Project Overview
An e-commerce inventory management system designed for clothing and shoe retailers. The goal was to give store operators a fast, reliable way to track stock, update product information, and manage inventory in real time - without the friction of legacy tools or manual workarounds. I was part of a cross-functional team, responsible for end-to-end UX and UI design.
The problem
Retail staff were losing hours every week to slow, error-prone inventory updates.
Retail operators and inventory managers were spending significant time on manual stock updates - editing product details, adjusting quantities, and reconciling discrepancies across SKUs. The existing workflow was fragmented and frustrating, creating bottlenecks that affected both store operations and the customer experience. 
The core challenge: how do we make inventory editing fast, accurate, and intuitive for non-technical users?
Research & discovery
I talked to the people doing the work before touching a single screen.
I led user interviews with store operators and inventory managers to understand their real workflows, frustrations, and workarounds. Rather than jumping straight into solutions, I advocated for this research phase as a non-negotiable foundation - a perspective I brought from experience knowing how costly assumptions can be later in the process. Key themes emerged quickly: users needed fewer clicks for common tasks, clearer confirmation when changes were saved, and better at-a-glance visibility into stock status. Alongside this, I ran a competitive analysis of existing inventory tools to identify established UX patterns, market gaps, and features users had already come to expect - turning findings into strategic inputs, not just inspiration.
Brainstorming & Ideation
I explored three fundamentally different approaches before committing to one.
I facilitated ideation sessions that explored bulk editing flows, inline table editing, and dedicated product detail pages — each with distinct tradeoffs in speed, error prevention, and learnability. Part of my role as senior designer was to keep the team from anchoring too early on a single solution, creating space to stress-test assumptions and consider edge cases before committing to a direction. Ideas were evaluated against the user's primary jobs-to-be-done: updating stock quantities quickly, editing product attributes in batches, and catching mistakes before they went live. This strategic alignment shaped the design direction before any wireframes were drawn.
Design process
The design moved from rough flows to a clickable prototype across four stages.
I owned the design process end-to-end - from defining the information architecture to delivering production-ready UI. User flows and journey maps identified where the current process broke down and where steps could be eliminated. Lo-fi wireframes focused on structure and hierarchy, with speed of navigation as the primary constraint. A key part of my contribution here was setting the design quality bar and establishing patterns that could scale consistently across the product. High-fidelity mockups established a clean, data-dense UI that balanced information density with readability. Finally, a clickable prototype simulated the key editing flows and was used for feedback rounds and stakeholder reviews.
Key design decisions
Every major UX choice was made to reduce friction for the most common tasks
Design work isn't just about making things look good - it's about making principled decisions and being able to articulate the reasoning behind them.

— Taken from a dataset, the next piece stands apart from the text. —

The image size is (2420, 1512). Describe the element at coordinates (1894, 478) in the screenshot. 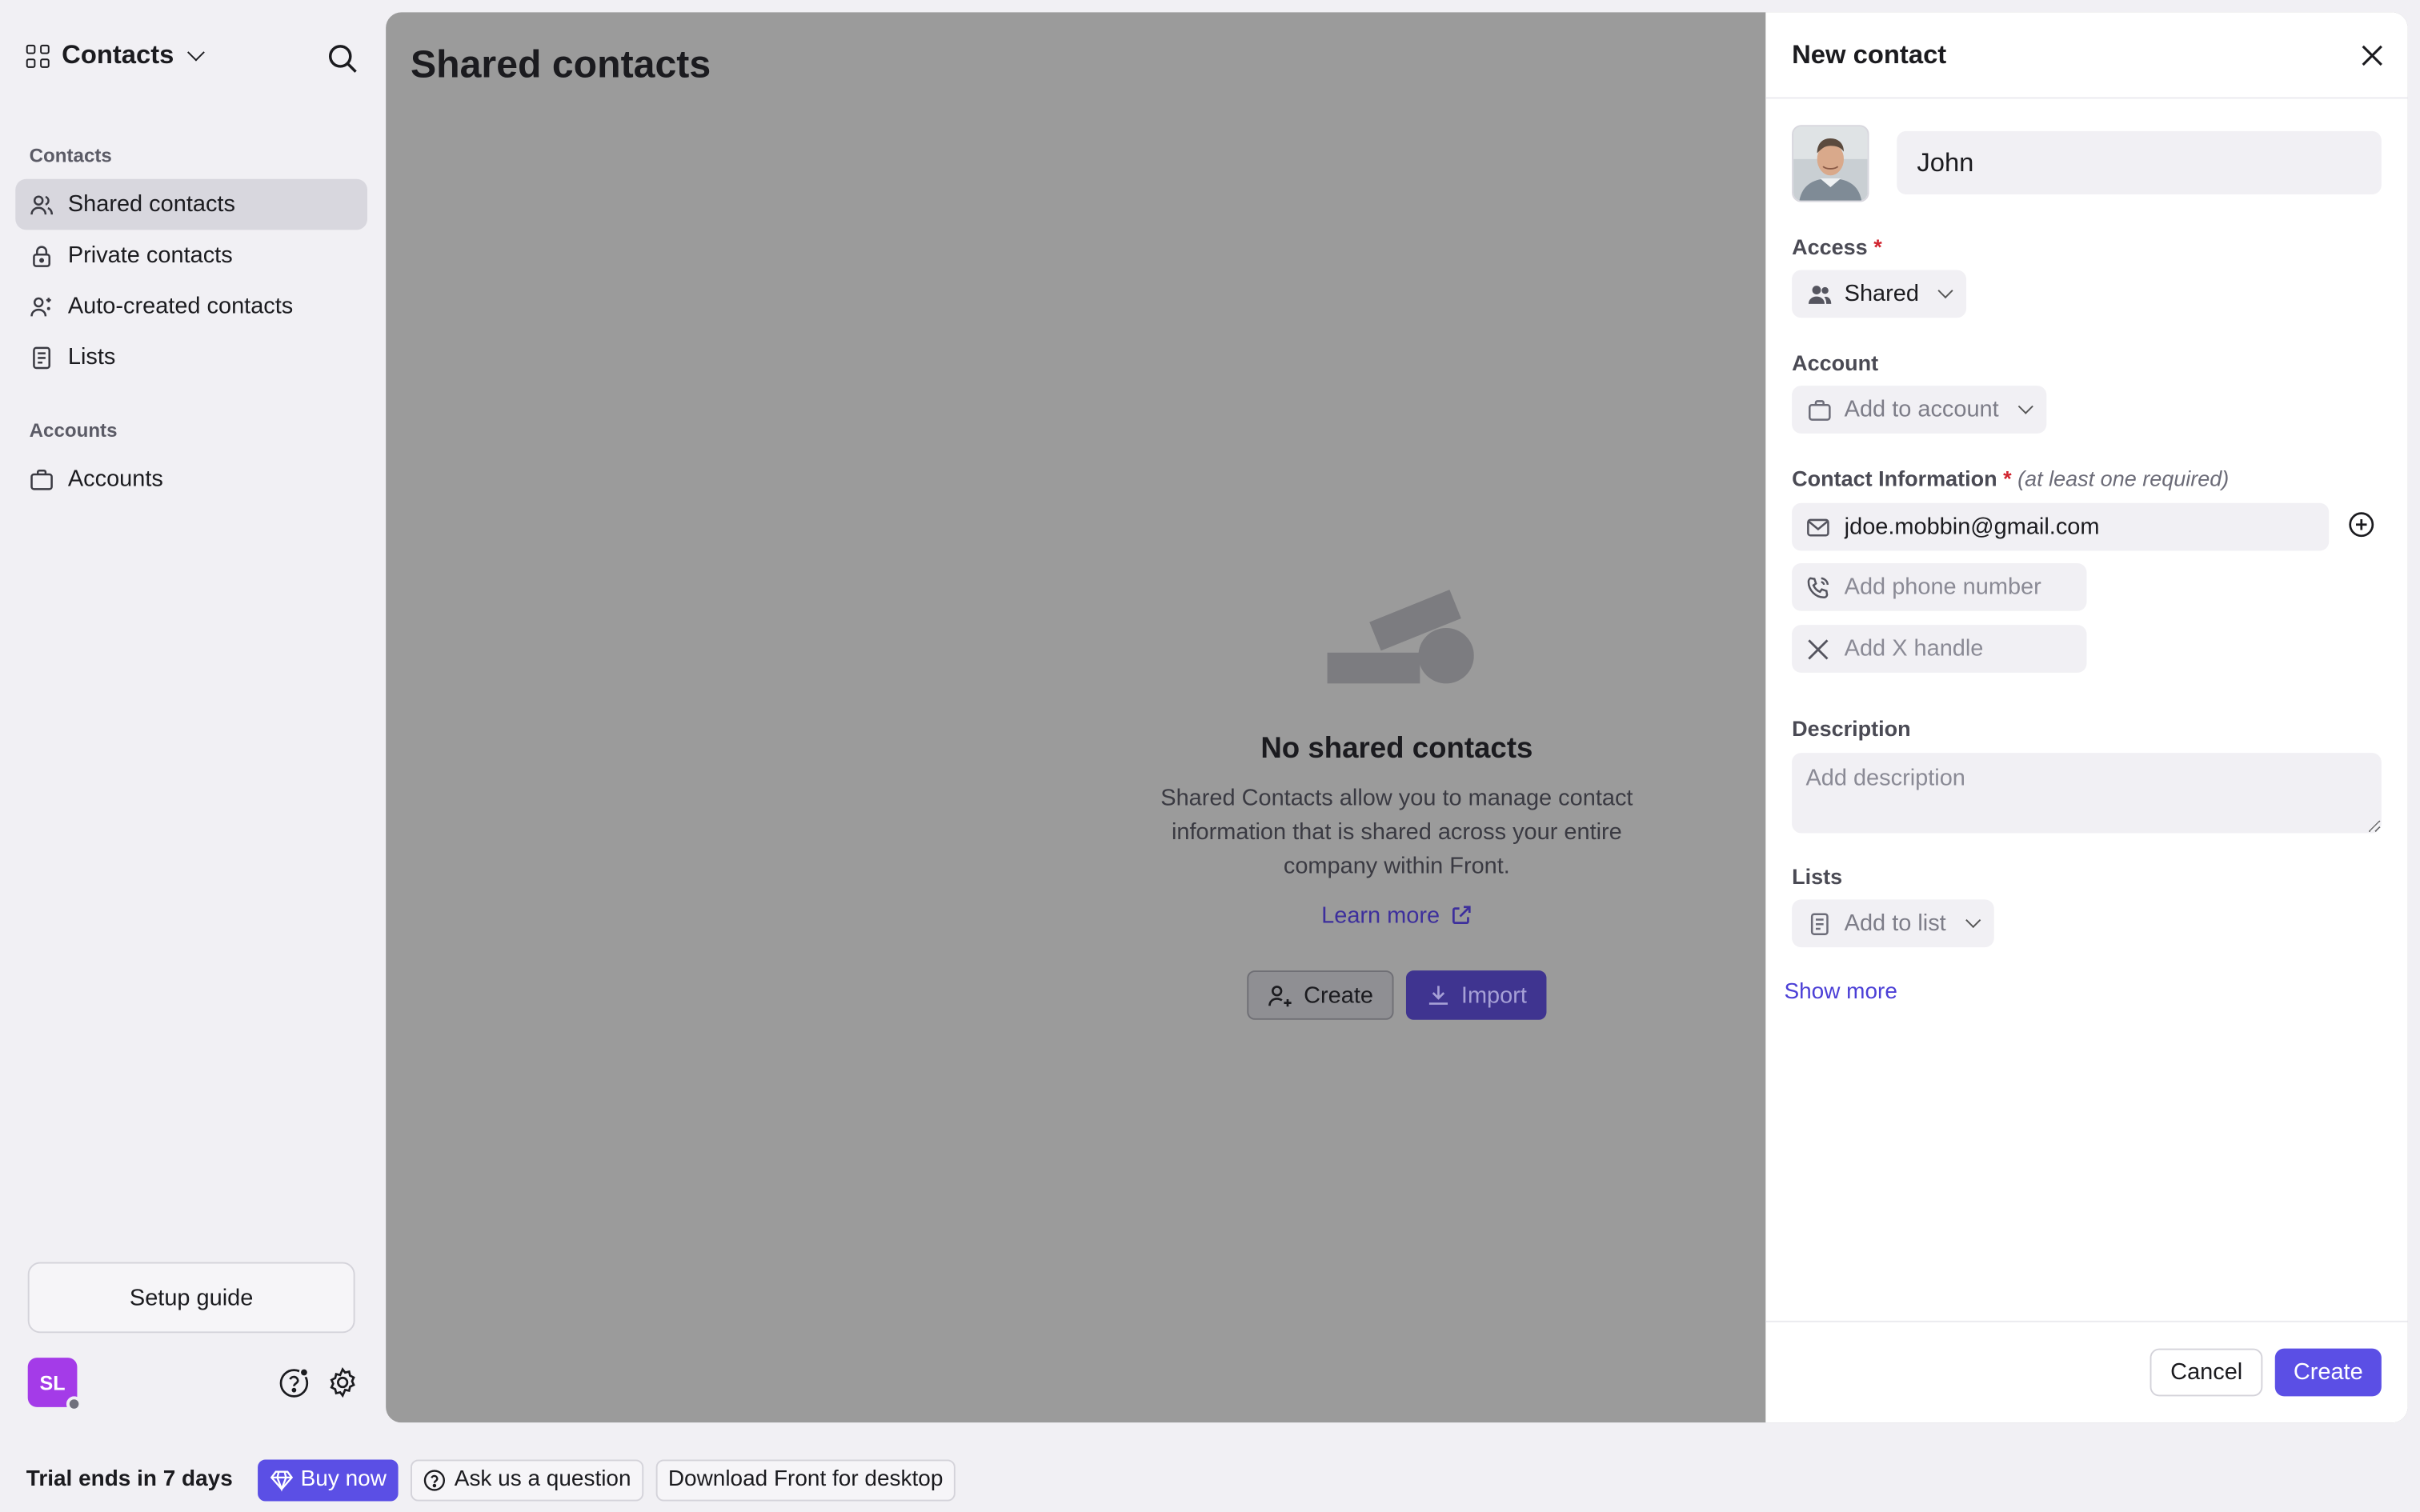

I see `contact-info-label-text: Contact Information` at that location.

Inline editing replaced modal-heavy flows, allowing users to update inventory details directly within the list view and cutting the number of clicks for everyday tasks. Stock status indicators - low stock, out of stock - were surfaced in the main table rather than hidden behind filters, giving operators immediate awareness at a glance. Bulk selection and batch editing were treated as first-class features, essential for retailers managing hundreds of SKUs. Each of these decisions was grounded in research findings and pressure-tested against real user scenarios before being locked in.
Feedback & Iteration
Feedback revealed that users needed more confidence that their changes had actually saved.
After sharing the prototype with stakeholders and internal reviewers, it became clear that the bulk editing confirmation step wasn't reassuring enough - users weren't sure their changes had gone through. I synthesized the feedback, prioritized what to act on, and guided the team through the iteration - a core part of the senior designer role that goes beyond just making the fixes. Save states and success feedback were made more explicit in response. Navigation between product categories was also simplified after reviewers found the original structure required too many steps to switch contexts.
Final solution & Outcomes
The final design cut the steps required for the most common inventory tasks significantly
The shipped design delivered a streamlined inventory management experience tailored to the pace of retail operations — fast to learn, efficient to use, and resilient to the errors that had slowed the previous workflow. Beyond the immediate deliverables, I contributed to the longer-term product vision by establishing design principles and UI patterns that the team could build on for future features. Operators gained real-time stock visibility without workarounds, and the bulk editing capability gave larger retailers a tool that matched the scale of their day-to-day needs.
Future vision & AI innovation
AI could take this product from reactive to predictive — and I see a clear path there.
One of the contributions I brought as senior designer was thinking beyond the immediate brief. Based on the pain points surfaced during research, I identified several areas where AI could meaningfully evolve this product: predictive stock alerts that warn operators before a stockout happens, automated data entry that pulls product attributes from supplier files or images, anomaly detection that flags inventory discrepancies in real time, and natural language commands that let users search and edit stock without navigating menus. These weren't blue-sky ideas - they were grounded directly in what users told us slowed them down most. I proposed this vision as a roadmap input, connecting the design foundation we built to where the product could go next.